En general, la restauración puede durar de una semana a varios meses, con excepciones que ocupan años. La casuística variada también impide estimar un coste medio: el más frecuente oscila entre 50.000 y 100.000 euros, pero en muy contadas ocasiones se ha disparado más allá del millón. Una vez terminado, en todo caso, el filme pasa también a engrosar el archivo de 100.000 obras que la Cineteca mantiene durante años. Y que, pronto, se mudará a su nueva sede, junto con las oficinas. El laboratorio lo seguirá en un par de años.
La futura ubicación también cuenta una historia de cine. Algo así como una tragicomedia de Monicelli con tintes surrealistas de Fellini. Porque Italia acogió en 1990 el Mundial de Fútbol y tres partidos recayeron en Bolonia. Así que algún político decidió que la ciudad necesitaba un enorme parking para la ocasión. Lo que nunca se explicó fue por qué se edificó a seis kilómetros del estadio. Ni, sobre todo, qué enorme colapso de coches debían suponer los enfrentamientos que había tocado en la ciudad, entre Yugoslavia, Colombia y Emiratos Árabes Unidos. El caso es que el Ayuntamiento ha logrado ahora una ayuda del Estado para transformar el abandonado exparcheggio Giuriolo en un paraíso de pasión fílmica, entre verde y quietud.

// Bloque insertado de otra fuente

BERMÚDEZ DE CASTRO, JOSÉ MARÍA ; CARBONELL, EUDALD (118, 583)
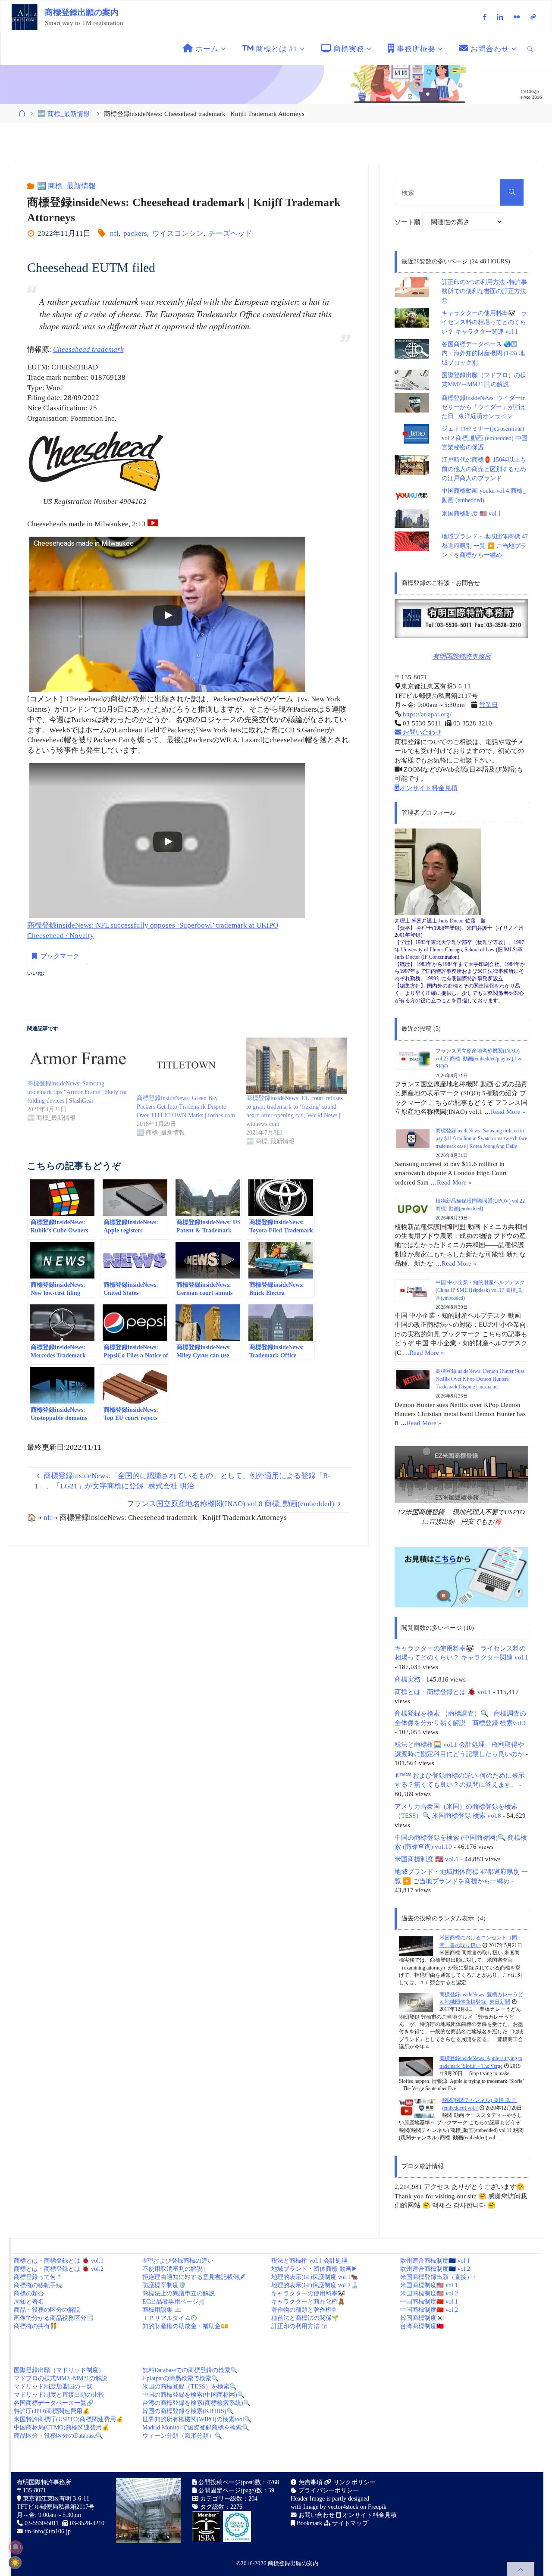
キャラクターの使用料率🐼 (308, 2293)
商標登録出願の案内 (82, 12)
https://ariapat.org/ (426, 714)
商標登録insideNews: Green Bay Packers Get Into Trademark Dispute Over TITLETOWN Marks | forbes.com (186, 1107)
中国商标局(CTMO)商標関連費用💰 (61, 2427)
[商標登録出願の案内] (25, 17)
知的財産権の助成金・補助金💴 (185, 2326)
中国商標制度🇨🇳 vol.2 (429, 2310)
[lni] (500, 16)
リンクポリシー (354, 2482)
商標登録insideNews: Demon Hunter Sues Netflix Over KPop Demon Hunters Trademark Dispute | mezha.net (480, 1379)
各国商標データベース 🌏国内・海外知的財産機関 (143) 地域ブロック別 (483, 353)
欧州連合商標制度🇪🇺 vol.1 (435, 2260)
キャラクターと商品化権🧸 (308, 2301)
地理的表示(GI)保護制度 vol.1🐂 (314, 2277)
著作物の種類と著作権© (303, 2310)
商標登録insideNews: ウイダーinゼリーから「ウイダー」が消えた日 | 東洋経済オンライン (484, 407)
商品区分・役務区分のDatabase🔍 (58, 2435)
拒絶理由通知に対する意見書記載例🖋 (193, 2277)
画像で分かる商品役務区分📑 (54, 2318)
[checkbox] (15, 2562)
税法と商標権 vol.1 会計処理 (309, 2260)
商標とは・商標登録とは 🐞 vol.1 (443, 1691)
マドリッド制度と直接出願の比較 (59, 2395)
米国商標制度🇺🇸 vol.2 (429, 2293)
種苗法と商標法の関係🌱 (305, 2318)
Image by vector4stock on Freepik (344, 2507)
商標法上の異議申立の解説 (178, 2293)
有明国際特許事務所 (462, 656)
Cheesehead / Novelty (60, 936)
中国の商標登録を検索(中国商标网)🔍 (193, 2395)
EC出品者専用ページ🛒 (174, 2301)
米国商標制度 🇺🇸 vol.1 (471, 513)
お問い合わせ (421, 732)
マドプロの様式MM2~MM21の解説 (60, 2378)
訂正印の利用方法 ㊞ (299, 2326)
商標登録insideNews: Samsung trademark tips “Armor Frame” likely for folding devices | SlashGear (77, 1092)
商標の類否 (29, 2293)
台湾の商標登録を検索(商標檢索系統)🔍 (196, 2403)
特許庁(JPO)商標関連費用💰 (52, 2411)
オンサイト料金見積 (428, 787)
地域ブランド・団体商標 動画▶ (314, 2269)
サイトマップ (349, 2523)
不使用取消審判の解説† (174, 2269)
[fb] (485, 16)
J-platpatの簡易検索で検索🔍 (180, 2378)
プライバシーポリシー (328, 2490)
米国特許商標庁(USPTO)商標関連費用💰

Y mucho más céntrica, en plena via Rizzoli, surgirá la nueva sala de exhibición de la Cineteca, que supone otro rescate: el cine Modernissimo ya acogió proyecciones en los años veinte, antes de cerrar, pero nunca como ahora. “La sala debe ser un espacio que no puede copiarse en casa, con características irrepetibles”, tercia Farinelli. La suya será vintage, pero futurista, con opciones para proyectar tanto en celuloide como en digital, y hasta un hueco para acoger una orquesta. El director espera recuperar en el público un sentimiento que él mismo adoró en su infancia: cuando sus padres anunciaban que la familia se iba al Smeraldo los niños se entusiasmaban por el simple hecho de acudir al cine. No sabían ni qué película verían.
De ahí que el responsable de la Cineteca esparza optimismo. Se lo dice la experiencia, de quien ya ha escuchado dar por muerto el séptimo arte y se ha sentido demasiadas veces el último de los mohicanos; y también lo sugiere la respuesta que los espectadores siempre han dado a sus actividades. Tanto que expresa una certeza granítica: de aquí a 10 años, tal vez los móviles hayan evolucionado hacia otra cosa, pero las salas ahí seguirán: “La verdadera revolución de nuestra época es que disponemos por primera vez de imágenes fijas, y luego en movimiento, de un siglo antes. Si las hubieran tenido mis abuelos en 1905, cuando emigraron, habrían podido ver la revolución francesa o a Napoleón entrevistado en un documental. El cine de alguna manera ha ganado. Y es el arte de la modernidad, así que a nadie debería asustarle su futuro”. No hay filme más incierto. Pero, a la vez, apasionante. Así que tal vez convenga aferrarse a ese arcaico placer. Mejor sentarse en la butaca. Esperar a que se apaguen las luces. Y disfrutar.